(Raw data Opens)

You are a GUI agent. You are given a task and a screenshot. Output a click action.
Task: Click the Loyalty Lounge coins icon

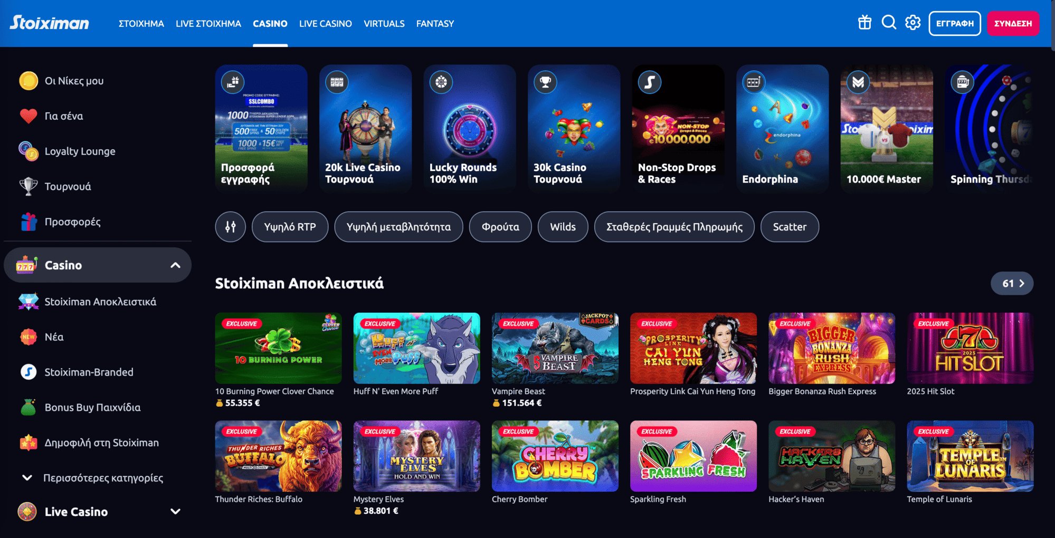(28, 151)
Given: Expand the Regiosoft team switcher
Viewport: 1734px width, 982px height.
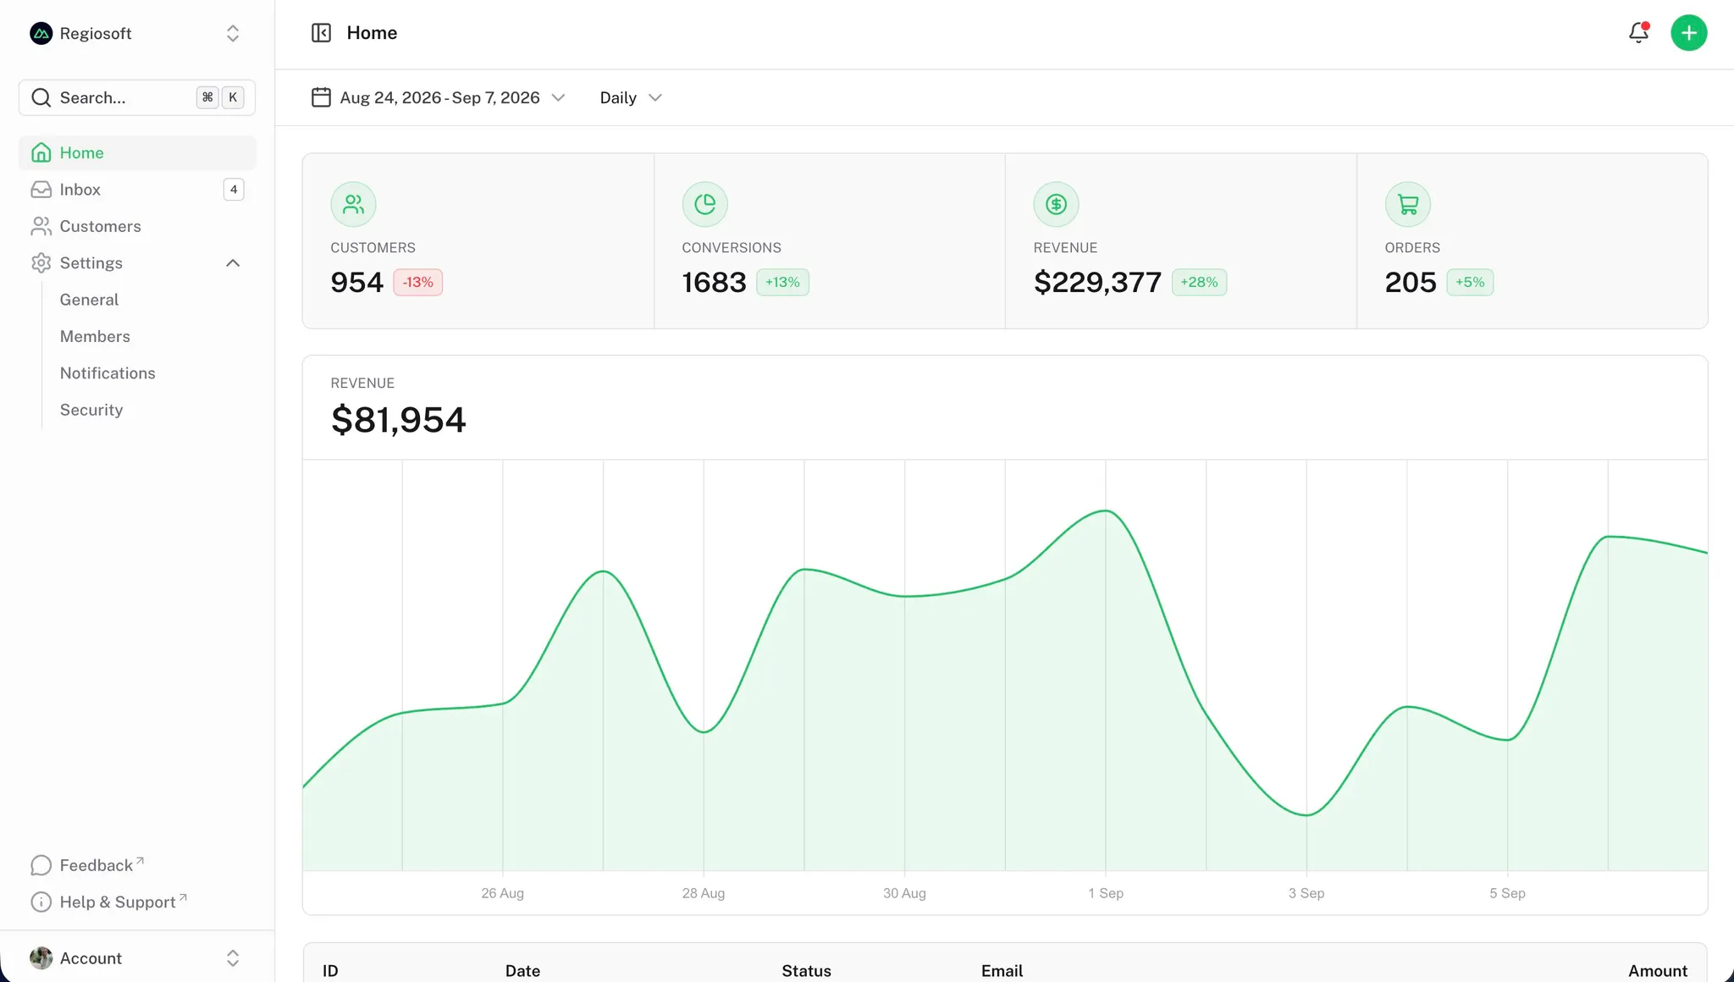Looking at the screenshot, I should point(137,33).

(Raw data Closes)

Task requirements
Verbatim repeat, images removed: give each entry again exactly as it reads.

Reply
You are a GUI agent. You are given a task and a screenshot. Output a click action.
Task: Click the Loyalty Lounge coins icon

(28, 151)
Given: Expand the Regiosoft team switcher
Viewport: 1734px width, 982px height.
Looking at the screenshot, I should point(137,33).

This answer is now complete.